Basic snakemake tutorial#

With snakemake you can run a workflow that automatically runs the necessary steps to process your data. The workflow is pre-defined in workflow/Snakefile and can be customized using the provided configuration file.

It searches for dataset folders in the specified path and searches for tiffs in each of them. Each dataset will be processed in parallel and the results will be saved in the specified output folder called derivatives.

Why use snakemake?#

Snakemake is a powerful workflow management system that allows you to run complex data analysis pipelines in a reproducible and efficient manner. For each defined rule (a rule is a step in the workflow, for instance running suite2p), Snakemake will check if the output files already exist and if they are up to date. If they are not, it will run the rule and create the output files. This way, you can easily rerun only the parts of the workflow that need to be updated, without having to rerun the entire analysis pipeline each time.

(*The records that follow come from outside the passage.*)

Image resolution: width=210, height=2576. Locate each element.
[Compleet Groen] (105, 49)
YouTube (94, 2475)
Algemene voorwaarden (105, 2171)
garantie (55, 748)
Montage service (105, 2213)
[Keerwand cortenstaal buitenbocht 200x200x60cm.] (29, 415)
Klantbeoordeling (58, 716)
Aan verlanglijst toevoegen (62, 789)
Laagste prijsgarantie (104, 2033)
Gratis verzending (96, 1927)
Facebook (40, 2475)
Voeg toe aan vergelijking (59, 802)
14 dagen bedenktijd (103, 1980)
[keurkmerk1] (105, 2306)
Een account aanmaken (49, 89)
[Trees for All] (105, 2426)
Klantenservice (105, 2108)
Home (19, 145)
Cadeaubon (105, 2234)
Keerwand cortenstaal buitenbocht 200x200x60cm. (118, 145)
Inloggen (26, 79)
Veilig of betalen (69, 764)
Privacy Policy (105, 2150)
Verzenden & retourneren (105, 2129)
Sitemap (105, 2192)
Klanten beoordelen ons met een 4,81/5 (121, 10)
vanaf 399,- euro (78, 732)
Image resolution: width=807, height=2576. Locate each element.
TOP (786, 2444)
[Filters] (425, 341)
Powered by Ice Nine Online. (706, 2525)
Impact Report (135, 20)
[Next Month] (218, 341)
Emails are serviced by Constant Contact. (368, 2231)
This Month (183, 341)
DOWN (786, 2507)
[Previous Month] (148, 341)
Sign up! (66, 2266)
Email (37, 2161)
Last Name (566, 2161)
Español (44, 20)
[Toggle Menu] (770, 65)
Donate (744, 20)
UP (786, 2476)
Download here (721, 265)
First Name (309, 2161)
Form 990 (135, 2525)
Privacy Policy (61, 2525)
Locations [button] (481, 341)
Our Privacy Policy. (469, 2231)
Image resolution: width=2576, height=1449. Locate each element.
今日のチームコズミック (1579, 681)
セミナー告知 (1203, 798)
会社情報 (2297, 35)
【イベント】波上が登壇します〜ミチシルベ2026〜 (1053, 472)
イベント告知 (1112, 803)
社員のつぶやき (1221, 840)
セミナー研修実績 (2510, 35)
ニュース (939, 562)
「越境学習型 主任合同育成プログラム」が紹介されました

Dry Run A dry run is a simulation of the workflow that shows you what would happen if you ran it, without actually executing any commands. This is useful for checking if everything is set up correctly before running the workflow. What you will see as an output is a DAG, i.e. a directed acyclic graph, that shows the dependencies between the different rules in the workflow. You can also see which files will be created and which rules will be executed. For rules to be linked together, input and output names must match: rule A will be linked to rule B if the output of rule A is the input of rule B.

To preview the workflow without running it:

snakemake --jobs 1 all --dry-run

all is a keyword that tells snakemake to run all the rules in the workflow. The --jobs argument specifies the number of jobs to run in parallel. In this case, we are running one job at a time. You can increase this number to run multiple jobs in parallel. Dry run can also be abbreviated to -np.

To run the workflow you can skip the --dry-run argument and run the command:

snakemake --jobs 5 all

If you wish to force the re-execution of a given rule you can use the --force-rerun argument followed by the name of the rule you want to rerun. For example, if you want to rerun the rule suite2p, you can use the command:

snakemake --jobs 5 all --forcerun suite2p

You can also rerun a specific dataset by specifying the output of interest:

snakemake --jobs 1 /path/to/derivatives/dataset_name/suite2p/plane_0/F.npy

This will trigger the analysis that lead to the creation of the file F.npy in the specified dataset folder.

Once you have tested the workflow locally, you can use further arguments to submit the jobs to a cluster. If you are using SLURM, you can use the following command:

snakemake --executor slurm --jobs 5 all

Other useful arguments are:

  • --latency-wait: to wait for a certain amount of time before checking if the output files are ready.

  • --rerun-incomplete: to rerun any incomplete jobs.

  • --unlock: to unlock the workflow.